Der Künstler, Choreograf und spekulative Designer Choy Ka Fai kehrt mit SoftMachine ans tanzhaus nrw zurück: Die 2012 begonnene Langzeitrecherche zum zeitgenössischen Tanz Asiens verdichtet Feldforschung, Interviews und Begegnungen mit über 80 Künstler*innen zu einem lebendigen Archiv. Mehr als zehn Jahre später wird es neu befragt: Soloperformances von Rianto und Surjit Nongmeikapam rücken Biografien und künstlerische Praktiken ins Zentrum. Zwischen Performance, Lecture und Dokumentation entfaltet sich ein Denken durch Körper, das im Rückbezug mögliche Zukünfte öffnet.

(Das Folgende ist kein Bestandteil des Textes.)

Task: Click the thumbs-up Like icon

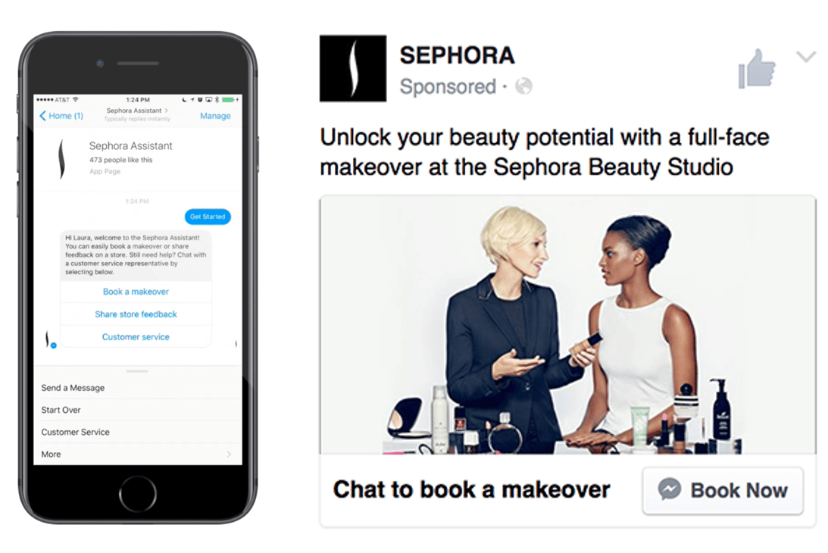Action: coord(757,69)
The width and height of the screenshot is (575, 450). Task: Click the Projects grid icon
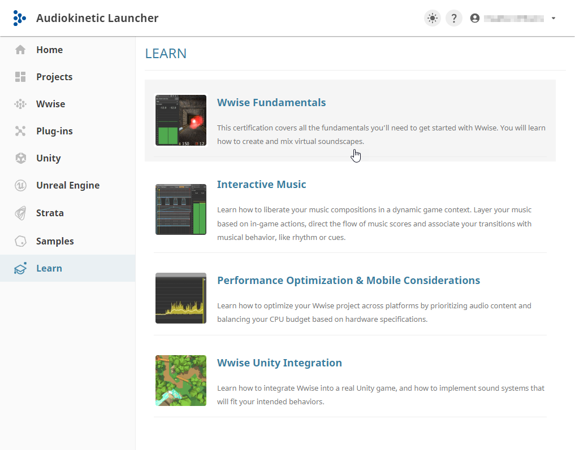click(x=20, y=77)
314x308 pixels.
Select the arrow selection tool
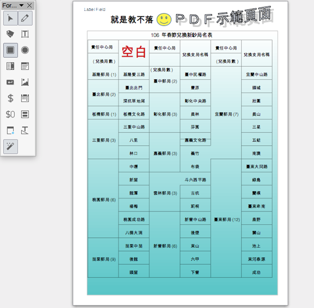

Mit SoftMachine: The Return greift Choy Ka Fai zentrale Anliegen des Projekts erneut auf: Wie verändern sich künstlerische Praktiken über die Zeit? Welche Spuren hinterlassen politische, gesellschaftliche und persönliche Umbrüche in den Körpern von Tanzkünstler*innen? Und wie lassen sich die vielfältigen Realitäten zeitgenössischer Tanzpraktiken in Asien jenseits kultureller Zuschreibungen sichtbar machen?

Im Zentrum stehen zwei performative Soloarbeiten: Rianto (Banyumas, Indonesien/Japan) zeichnet ein intimes Selbstporträt, das seine Suche nach Liebe und Zugehörigkeit zwischen Tanz, Gender und kulturellen Traditionen nachzeichnet. Ausgehend von seiner Erfahrung als Lengger-Tänzer verhandelt die Performance Fragen von Identität, Begehren und gesellschaftlicher Erwartung. Surjit Nongmeikapam (Imphal, Manipur, Indien) erzählt von seinem Weg von den gesellschaftlichen Rändern ins politische Zentrum. Vor dem Hintergrund der Konflikte in seiner Heimatregion verhandelt die Arbeit Ausgrenzung, Widerstand und Selbstbehauptung. Tanz erscheint dabei als körperlich eingeschriebenes Wissen, das individuelle Erfahrungen mit historischen und politischen Zusammenhängen verbindet.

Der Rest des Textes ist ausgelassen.